The French soldiers did try to get into Indochina, but they could not do it.

By that time in late August, the Japanese had given some of their arms to what might be called the Indochinese Revolutionary organization headed by Hô Chi Minh. The Vietnamese War started right there and then. They shot at the French column who started to enter Indochina. They wounded some soldiers and even took two prisoners. The French column came back to Ning Ming to wait for new orders. They would not get shot at for the pleasure of going to Hanoi.

Just about that time we were given our marching orders. We would have to go to Nanning which is a rather large city down stream on the same river Ningming is on. We rented a sampan which is a long flat boat. There were two persons in the front rowing with long oars, and one in the back, steering. In the middle there was a shed under which passengers lived, ate and slept. This sanpan was owned by an old lady who worked with her son and daughter-in-law. We made a beautiful river trip, from Ningming to Nanning - something out of this world. We were at peace, hopefully there would not be any Japanese to worry about. The old woman was an excellent cook. The weather was beautiful. What else could we wish for? We reached Nanning within just a few days. Probably some OSS officer was there waiting for us. We were loaded on a plane and in the matter of less than one hour we were back in Kunming.

Going back a little, I remember how the report on our "mission" to Langson was written There was just a faint light from some candles since there was no electricity in the town. Some of our officers were trying to put together a memorandum which would not look too bad. I was not proud of what we did. It was anything but spectacular. We had gone on a long walk and only shot at a poor Japanese soldier, nothing else. We had purchased some good will on our way with gold and opium. By giving opium, lots of things can be bought. Gold is gold anywhere in the world. A mountain chief put one of the coins between his teeth and tried to break it to make sure it was the real thing.

No, we were not heroes. We had gone to Langson and came back alive. This in itself was an accomplishment, especially after being bitten by these blood sucking insects. We had found some Japanese. We shot at them and they shot at us. And when the French tried to go back into Indochina they were shot at again. That night, by the dim lights of candles I overheard a conversation. I was in my little dark corner, probably half asleep. I heard some officers requesting medals for members of the mission. That is the way I got my second Bronze Star. Let's say I was decorated not for bravery under fire, but maybe for being a volunteer to go where I could have been shot dead.

I received two bronze stars. One in France for being shot at by the Germans and fleeing away from them, and one for Indochina, for going to Langson and doing absolutely nothing. But my two bronze stars citations, beautifully written, tell another story.

Napoleon said, "Give me Medals, I shall conquer the World."

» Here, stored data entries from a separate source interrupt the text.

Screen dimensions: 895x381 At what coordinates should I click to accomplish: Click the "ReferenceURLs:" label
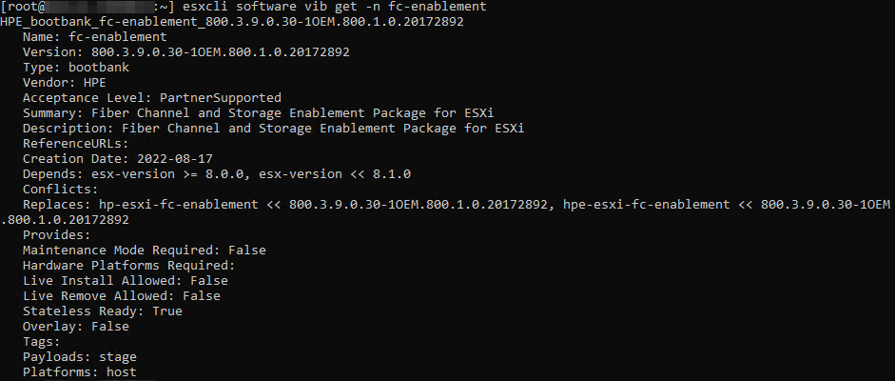pos(75,143)
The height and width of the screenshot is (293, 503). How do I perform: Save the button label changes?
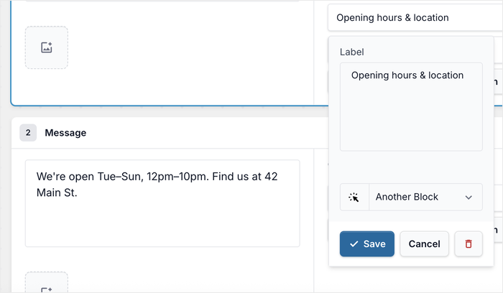[x=367, y=244]
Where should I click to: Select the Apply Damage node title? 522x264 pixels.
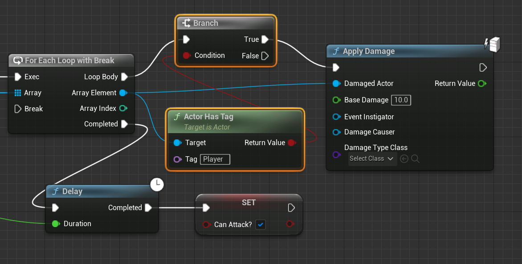click(368, 51)
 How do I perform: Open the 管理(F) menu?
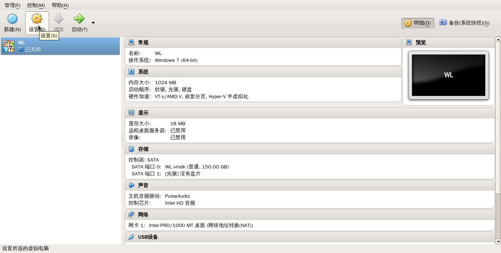tap(12, 5)
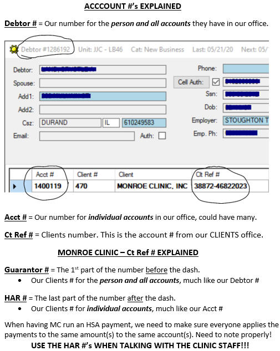Viewport: 280px width, 351px height.
Task: Enable the Email Auth checkbox
Action: point(162,136)

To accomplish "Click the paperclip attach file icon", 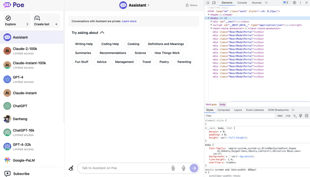I will click(173, 168).
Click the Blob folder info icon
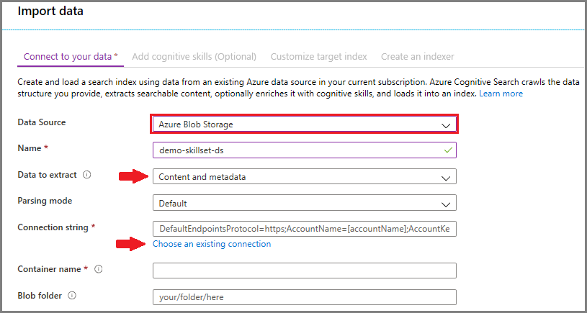The height and width of the screenshot is (313, 587). (73, 295)
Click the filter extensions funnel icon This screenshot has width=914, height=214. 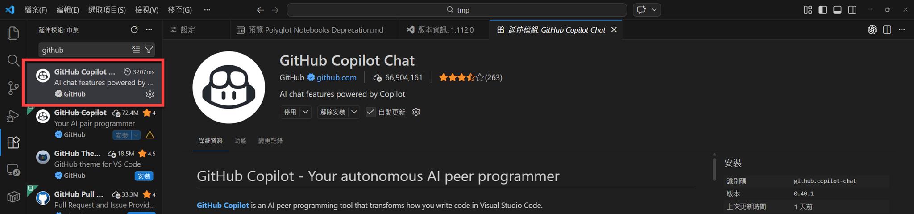(x=149, y=50)
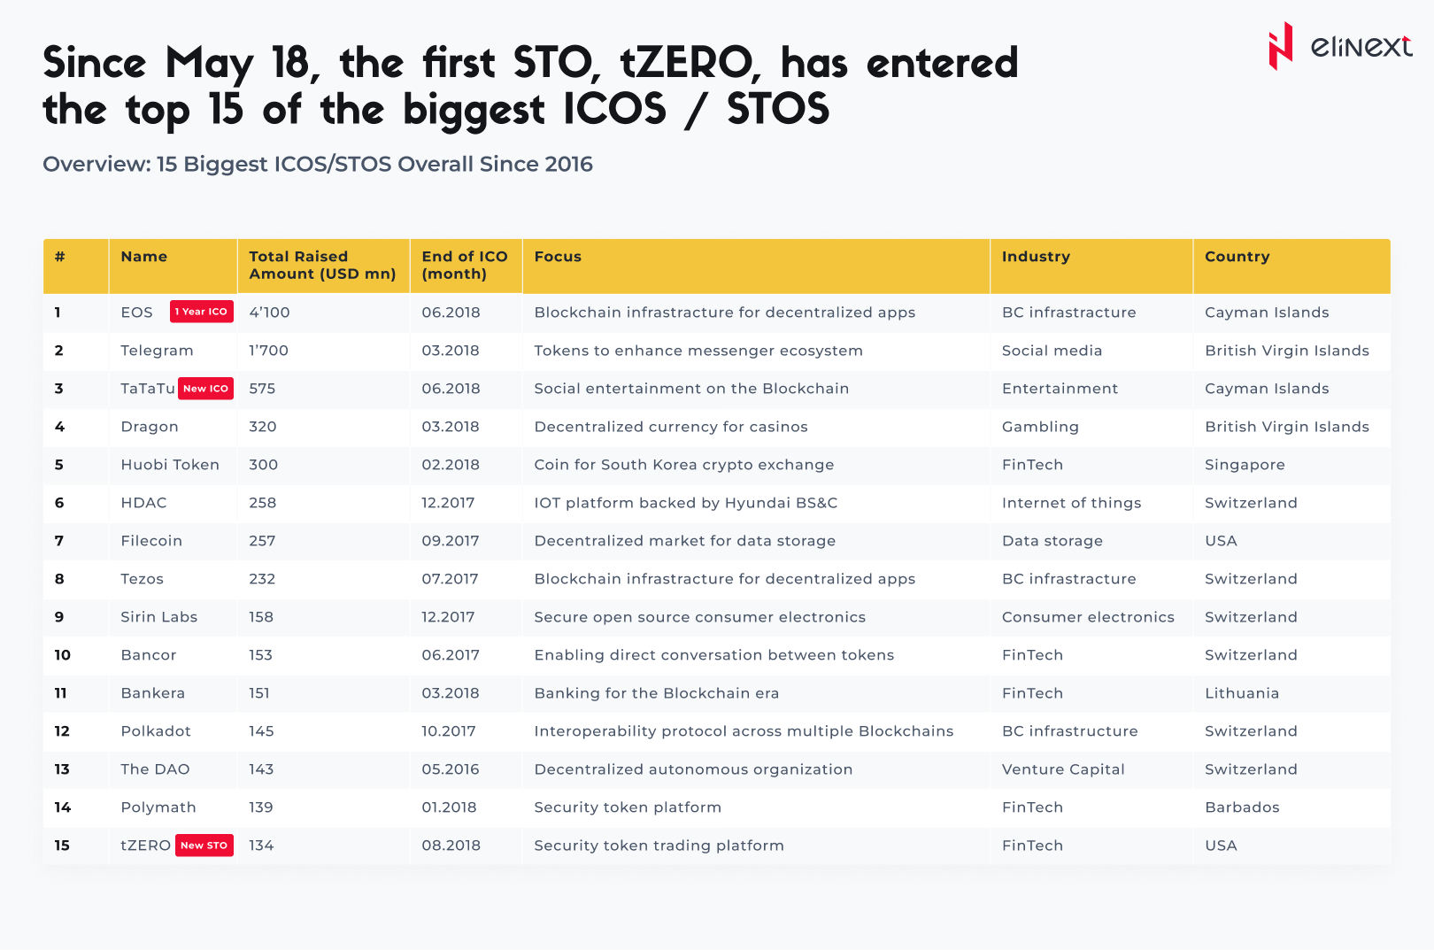Click the Filecoin entry in the table
1434x950 pixels.
click(x=151, y=541)
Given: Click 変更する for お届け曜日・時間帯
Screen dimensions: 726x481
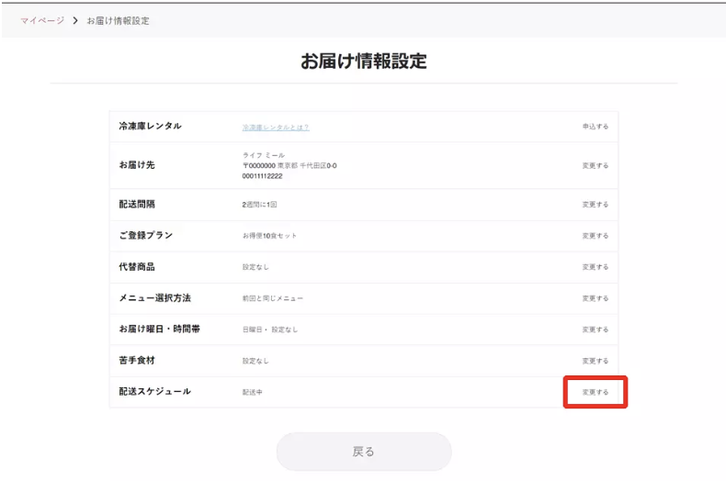Looking at the screenshot, I should tap(595, 330).
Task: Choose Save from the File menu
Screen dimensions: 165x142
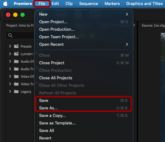Action: click(x=84, y=101)
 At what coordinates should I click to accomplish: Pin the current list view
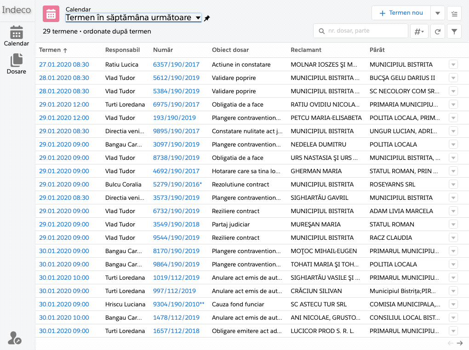(x=207, y=18)
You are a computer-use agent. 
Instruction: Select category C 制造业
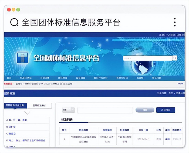tap(12, 133)
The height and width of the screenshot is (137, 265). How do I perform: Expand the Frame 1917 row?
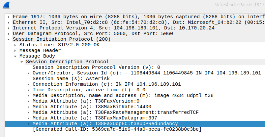click(9, 17)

Talking about medals—this reminds me of a humorous incident. Before leaving for Ningming, we were given a "secret agent" badge—which I still have. It looks like those gadgets given in cereal boxes for kids. I pinned it under my collar—alongside a morphine shot placed there to have handy in case of urgency—broken leg on landing or being shot during a fight.

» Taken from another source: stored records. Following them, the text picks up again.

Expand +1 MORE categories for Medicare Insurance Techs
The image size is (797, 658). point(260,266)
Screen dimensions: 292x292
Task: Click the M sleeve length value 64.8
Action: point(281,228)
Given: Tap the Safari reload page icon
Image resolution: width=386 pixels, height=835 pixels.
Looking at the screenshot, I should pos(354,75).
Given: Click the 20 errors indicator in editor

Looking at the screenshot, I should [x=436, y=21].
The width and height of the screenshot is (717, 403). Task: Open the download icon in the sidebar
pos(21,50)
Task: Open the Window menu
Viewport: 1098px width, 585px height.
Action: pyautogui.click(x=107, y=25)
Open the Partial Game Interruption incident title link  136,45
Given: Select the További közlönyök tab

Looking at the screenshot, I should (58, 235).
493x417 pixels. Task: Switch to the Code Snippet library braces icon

While we were waiting around Ningming, our clothes were washed by some local boy whom we paid from the huge kitty we had brought along. One day I gave my shirt to wash and forgot to take this badge off. The boy came back from the river holding it way high running through the town saying he had found it and was returning it to me. Talk about "secrecy" !!!

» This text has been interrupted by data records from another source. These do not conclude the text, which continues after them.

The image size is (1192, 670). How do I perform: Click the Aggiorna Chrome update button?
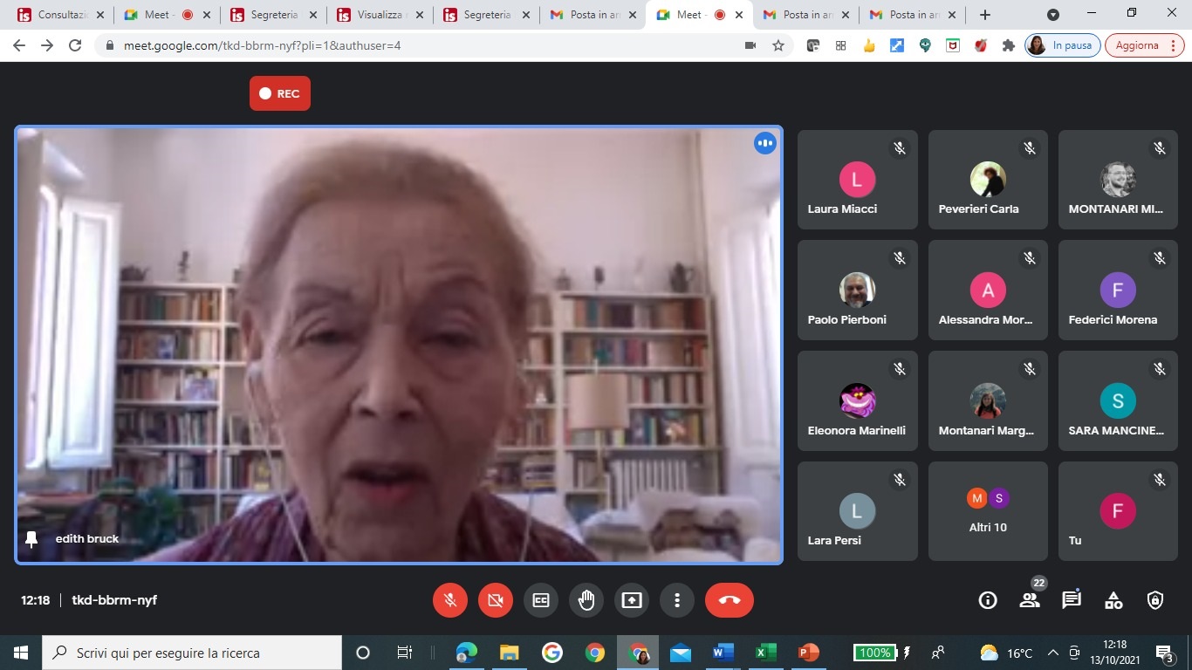click(1145, 45)
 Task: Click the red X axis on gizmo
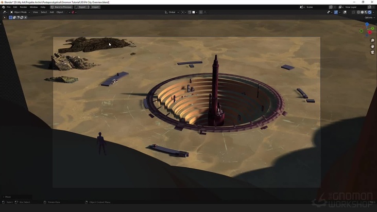370,32
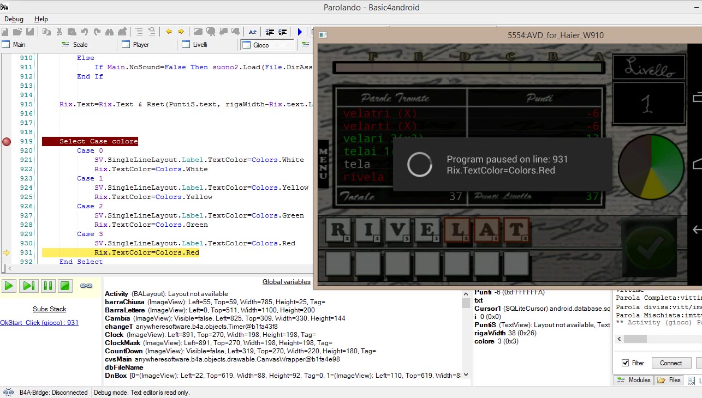This screenshot has height=398, width=702.
Task: Click the Global variables heading link
Action: (286, 282)
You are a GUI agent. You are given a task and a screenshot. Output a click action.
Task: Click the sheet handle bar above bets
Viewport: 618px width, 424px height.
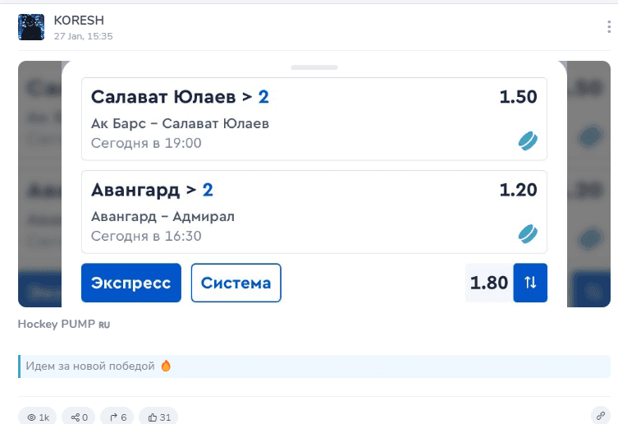point(314,67)
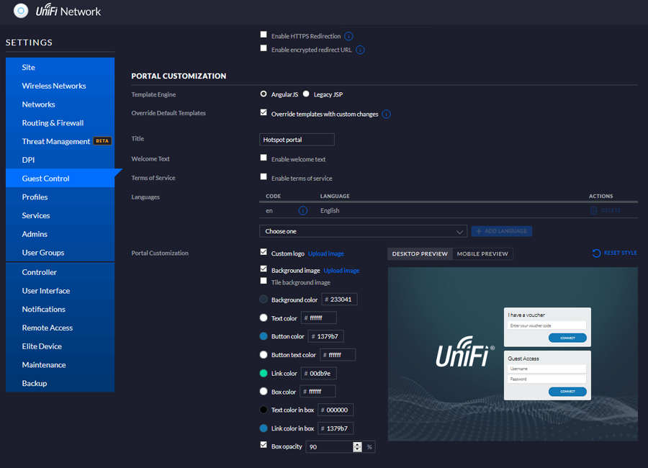Click the UniFi circular logo icon
This screenshot has height=468, width=648.
pyautogui.click(x=22, y=11)
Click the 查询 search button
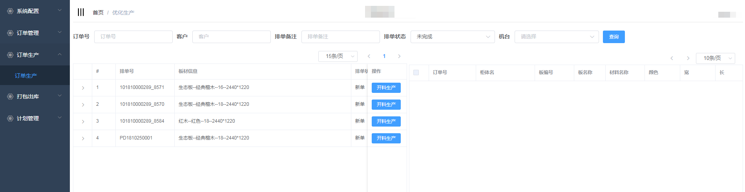Image resolution: width=745 pixels, height=192 pixels. 614,37
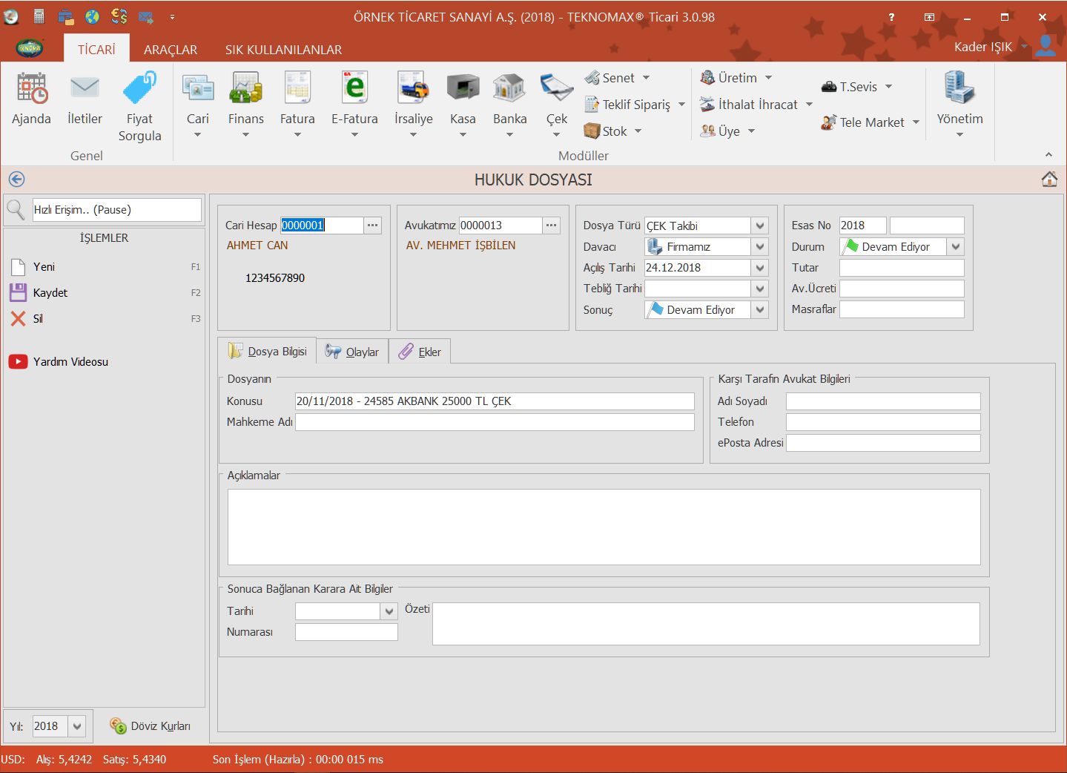Open the Yardım Videosu link
This screenshot has width=1067, height=773.
coord(70,362)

The Chinese officials we dealt with were hard drinkers. On some occasions when we had to have some kind of meetings, probably to celebrate victory, many toasts were raised to France, China, the U.S., etc... We could not drink that much. What we used to do was to let the Chinese drink some so called cognac on their side of the table, while we had the same types of bottles filled with tea. We stayed sober. They rolled under the table.